• [WHAT NEEDS TO BE DONE]: You are asked to filter the data below and copy every line holding "screenshot".

• [RECORD EXTRACTS]:
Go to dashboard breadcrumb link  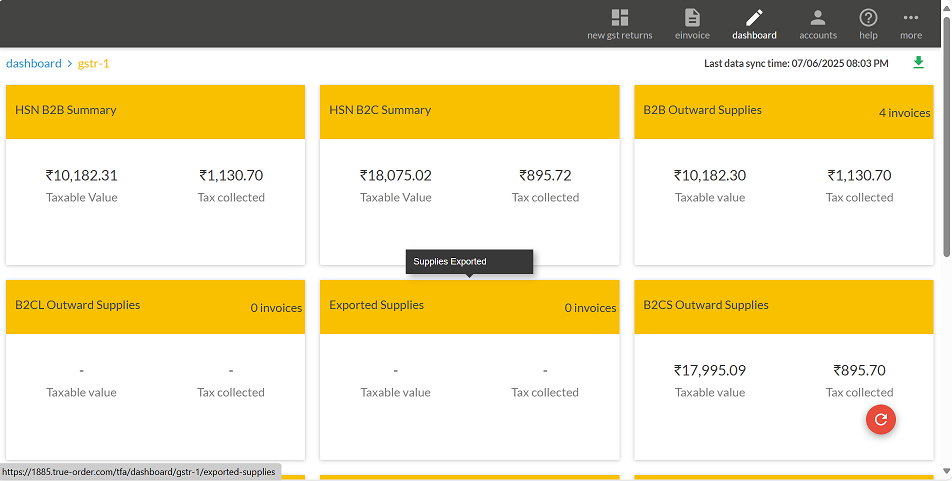(34, 63)
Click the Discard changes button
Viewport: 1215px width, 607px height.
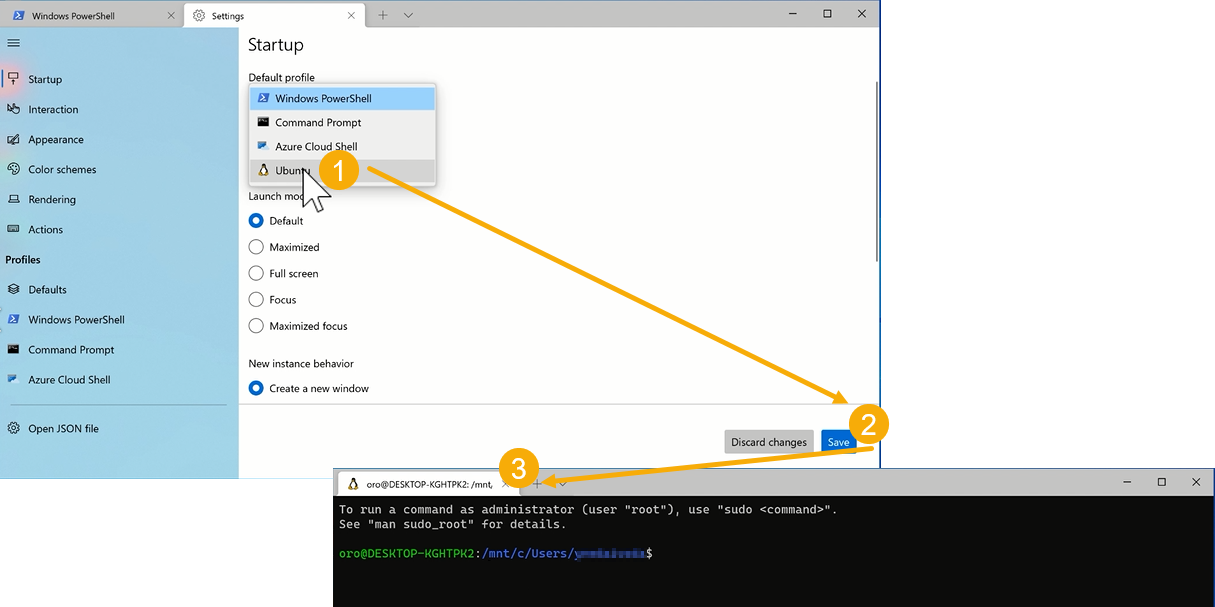(768, 442)
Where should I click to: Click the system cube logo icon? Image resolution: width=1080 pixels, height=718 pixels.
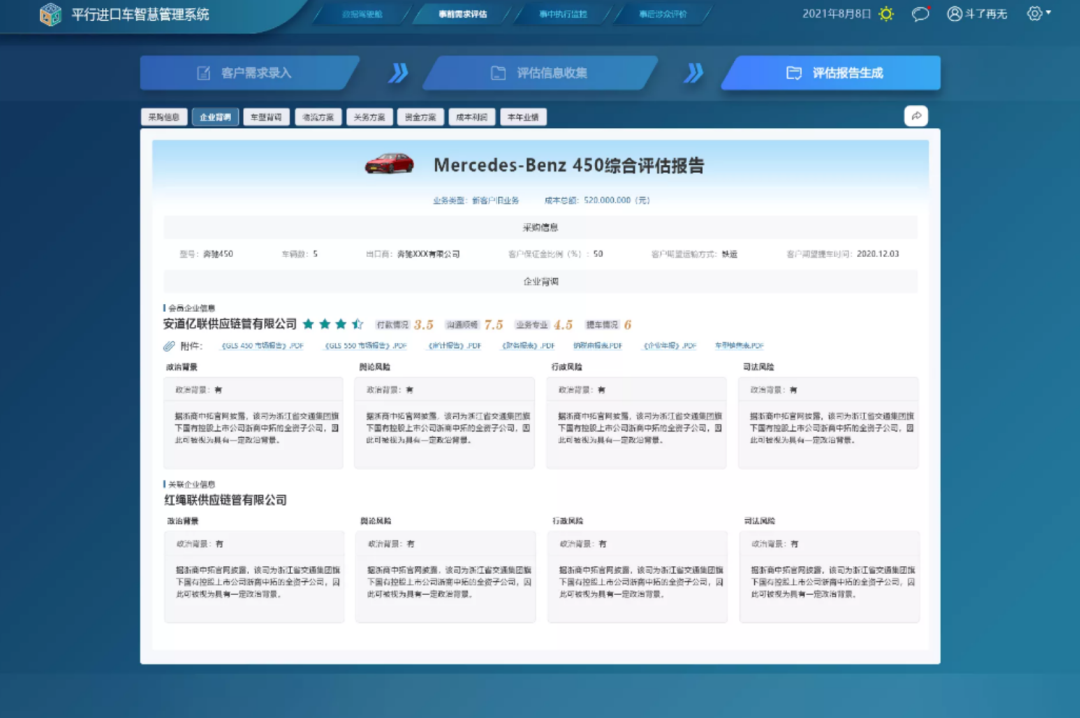(x=50, y=15)
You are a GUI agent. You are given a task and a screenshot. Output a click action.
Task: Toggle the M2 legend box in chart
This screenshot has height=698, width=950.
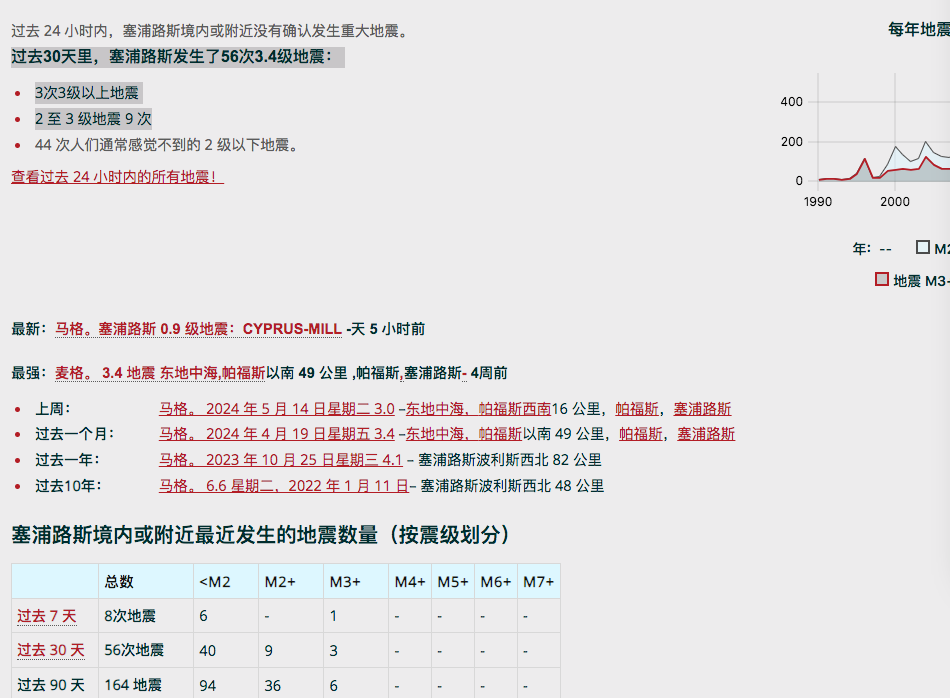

• [EXERCISE OUTPUT]:
You are a GUI agent. You are given a task and a screenshot. Output a click action.
This screenshot has height=698, width=950.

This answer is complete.